In this podcast recorded at RSA Conference 2017, Mike Kirschner, Senior Vice President of Sales and Marketing, Advanced Threat Intelligence at InfoArmor, talks about the platforms that they’ve developed and the data sets that they have – everything from risk to network, to advanced intelligence type services. InfoArmor can offer advanced service features and service sets in order to enable clients to take advantage of true access to both the dark web, as well as extending the reach of their security teams.
Here’s a transcript of the podcast for your convenience.
My name is Mike Kirschner. I’m the Senior Vice President of Sales & Marketing for InfoArmor, for our Advanced Threat Intelligence division.
We’re talking a little bit today about our Accomplice and VigilanteATI portals in the platforms that we have developed for delivering threat intelligence to the market in general.
Fundamentally, the platforms themselves have really been designed to be able to ingest both a wide array of data services or data products, as well as threat intelligence services. So the context associated with that data then becomes a very rich component, rich feature of the product itself.
InfoArmor has been around for the last ten years or so. We started as a threat intelligence provider of identity protection services, and have rapidly moved into an enterprise-based cyber intelligence posture, and have really been able then to aggregate lots of data that would be enabled to the enterprise, which we deliver through these platforms.
With the breath of breaches that we’ve seen over the last year to two years, and the escalation of breached information that we’ve seen out in the dark web, in the wild, there are a variety of use cases that make it meaningful for organizations to be able to have access to that type of data.
The information that we can deliver really spans from identification of network exposure, vulnerability exposure, through individual credentials that have been exposed, email addresses and passwords that could then unlock the kingdom for anybody to gain access to that corporation’s potential intellectual property, directories, whatever the case may be.
The passwords then, that we are providing, can come in a variety of forms, whether they’re plain text or hashed. The services that InfoArmor enables really allow a client to view that data in its raw form, as well as in a cracked form or in a form that would enable them to understand whether or not there is potential risk to the organization. As a result, then those organizations can take appropriate measures to preempt potential breaches, potential issues that may come up.
What we tend to offer, though, as really a differentiating component to the threat intelligence landscape or platforms that we’re enabling is, really, that context. So, the core differentiator for InfoArmor really is our Advanced Threat Intelligence team. We’ve got an organization of researchers and analysts that are providing operatively sourced intelligence, they are engaging in that threat actor community delivering information that is meaningful for clients from the perspective of really dark web level type sources and engagement. The content that we are enabling in this sort of environment stands both data, as well as human involvement, human intelligence, and that’s the contextual piece that we are providing, which we then wrap into this idea of threat intelligence.
The threat intelligence landscape, though, over the last several years certainly has changed dramatically. What we are really seeing is a divergence in the shape of information that’s being delivered to clients in wide volume, which we will call ‘threat information’ or ‘threat data’ versus true threat intelligence. Threat intelligence, really, is going to be consumable, actionable, information that can be leveraged by the organization in a preemptive way or in a way that’s going to be meaningful for them based on the specific threats that they are facing today.

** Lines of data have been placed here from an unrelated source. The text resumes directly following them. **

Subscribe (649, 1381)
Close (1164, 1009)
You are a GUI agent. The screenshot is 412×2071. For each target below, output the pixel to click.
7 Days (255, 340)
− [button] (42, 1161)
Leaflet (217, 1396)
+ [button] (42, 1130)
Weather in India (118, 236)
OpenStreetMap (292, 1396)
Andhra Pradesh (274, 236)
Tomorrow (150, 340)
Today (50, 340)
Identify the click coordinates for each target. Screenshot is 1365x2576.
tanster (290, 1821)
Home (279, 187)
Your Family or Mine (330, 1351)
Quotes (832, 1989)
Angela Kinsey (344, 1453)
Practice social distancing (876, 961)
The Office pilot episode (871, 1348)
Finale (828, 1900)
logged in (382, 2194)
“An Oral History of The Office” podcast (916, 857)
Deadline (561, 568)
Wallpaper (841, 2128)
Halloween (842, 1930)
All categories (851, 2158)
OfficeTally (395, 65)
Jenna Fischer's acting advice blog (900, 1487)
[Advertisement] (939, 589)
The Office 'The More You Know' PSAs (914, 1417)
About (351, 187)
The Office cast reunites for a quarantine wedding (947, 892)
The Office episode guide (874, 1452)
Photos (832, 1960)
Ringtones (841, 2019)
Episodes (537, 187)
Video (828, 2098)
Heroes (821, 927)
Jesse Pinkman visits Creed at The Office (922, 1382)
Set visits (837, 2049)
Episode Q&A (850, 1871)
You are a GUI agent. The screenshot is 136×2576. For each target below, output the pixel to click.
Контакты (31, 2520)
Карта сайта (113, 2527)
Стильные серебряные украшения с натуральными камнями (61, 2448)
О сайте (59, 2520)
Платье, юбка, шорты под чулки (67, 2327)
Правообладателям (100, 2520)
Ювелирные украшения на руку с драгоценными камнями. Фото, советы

There are so many providers as you walk the floor today that are providing data feeds ad nauseam, which many organizations simply can’t consume or take advantage of. So the idea behind what InfoArmor is delivering today, and the way that we’re making that truly threat intelligence is by wrapping this contextual human awareness around what those threats are in ways that organizations can then take advantage of that information, and deliver that in a way, again, that’s consumable and actionable by the organization.
The primary advantage that we see in this is that based on the platform that we have, it’s scalable from a very small organization to a very large organization. So we’ve got clients that are in that SMB/SME space that have tens or hundreds of employees all the way up to Fortune 500 clients that have tens of thousands of employees, and large scale operations, and enormous security teams that actually have the ability to take this data in and consume it.
InfoArmor’s primary deliverable not only is data that we will harvest both automated and through our operative team, but then enabling ourselves to really act as an extension of that security team. In the case of a small business, we can actually take on the process or the role of the security team for them, almost operating as an MSP. With a larger organization, we get very much into the spoke investigations on their behalf, assessments of data sets, evaluating different components that would be meaningful for that organizations. And in many cases, their teams just don’t either have the bandwidth to be able to do that or the skillset to be able to do that. In those types of cases or instances, that’s really where InfoArmor’s team shines in terms of its ability to deliver true intelligence in a meaningful way rather than just data.